WORK INSTRUCTIONS:
A. Which passages in the hate speech discussion are set off as quotations with a leading ">" mark? List every one.
B. Copy the passage of the hate speech discussion between "I don't like" and "clear, it's not.", inclusive.

I don't like the other responses to your comment.

> It's an incitement to violence

No, it's not. Otherwise, wouldn't that imply we should outlaw being mean altogether? Is being mean always an incitement for violence? Yes/No? I think it's clear, it's not.

> it's horrifically bad for the mental health

Citation needed.

> as a form of discrimination against those people

Again, no. Discrimination requires that it be 'unjust or prejudicial treatment', hate speech does not. Hate speech could be as little as explaining factual reasons you don't like another race.


> Hate speech could be as little as explaining factual reasons you don't like another race.

Part of the problem in this discussion seems to be that people have different definitions of 'hate speech'. That definition could be applicable to their country of origin or personal belief but it's pretty clear that definitions aren't even remotely compatible and it makes any sort of level-headed debate very difficult.

RAW DATA:
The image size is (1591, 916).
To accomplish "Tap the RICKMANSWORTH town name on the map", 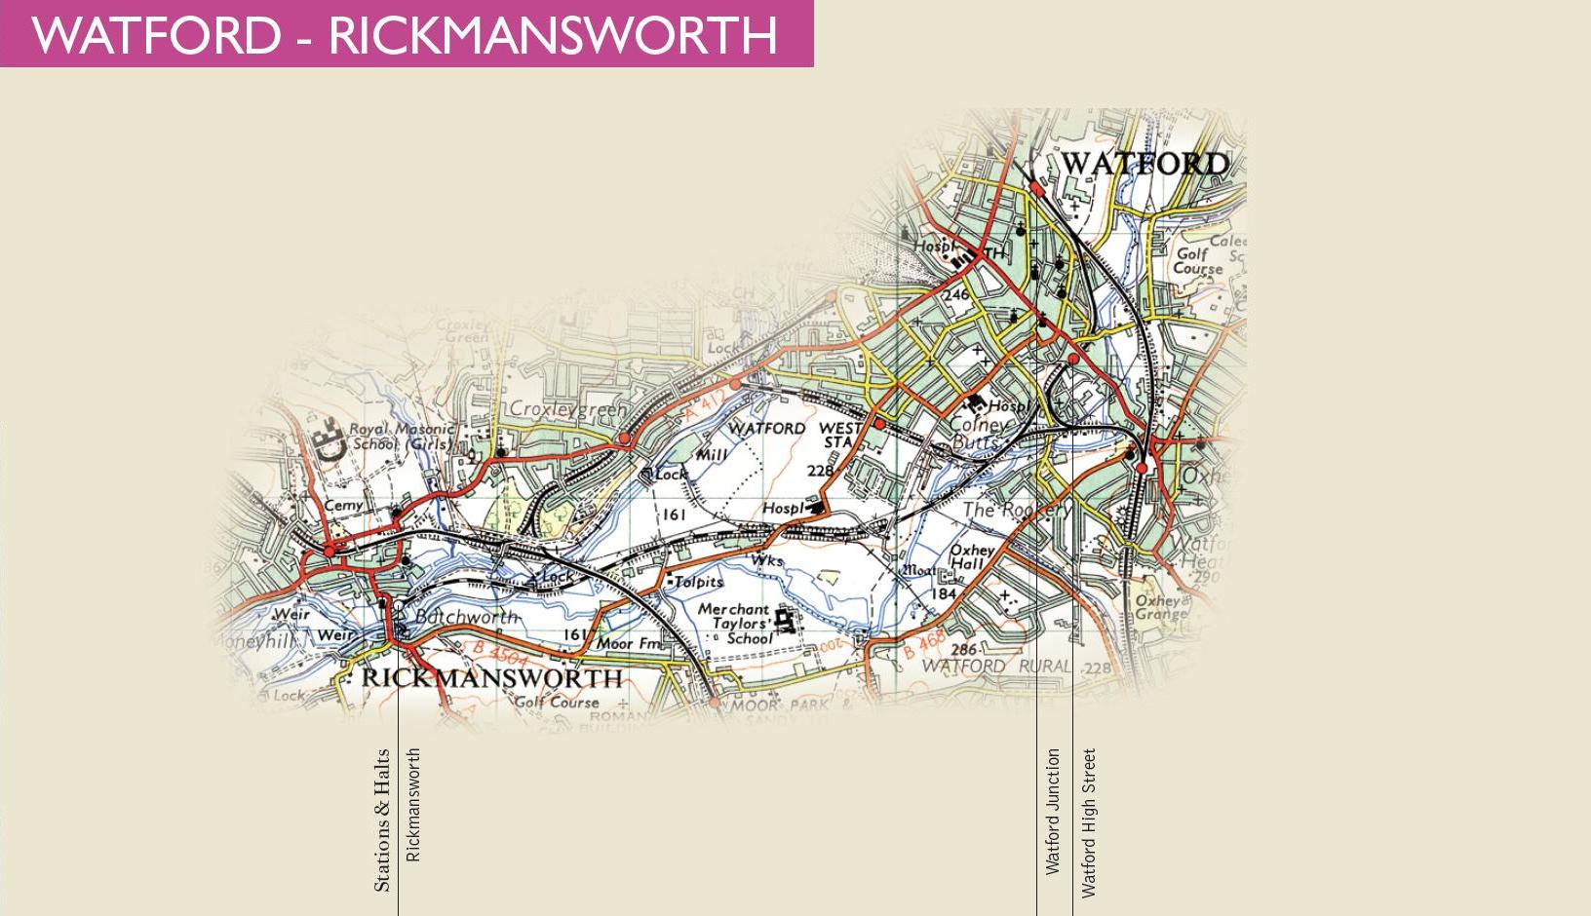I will (492, 678).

THE REPLIES:
A.
- It's an incitement to violence
- it's horrifically bad for the mental health
- as a form of discrimination against those people
- Hate speech could be as little as explaining factual reasons you don't like another race.

B.
I don't like the other responses to your comment.

> It's an incitement to violence

No, it's not. Otherwise, wouldn't that imply we should outlaw being mean altogether? Is being mean always an incitement for violence? Yes/No? I think it's clear, it's not.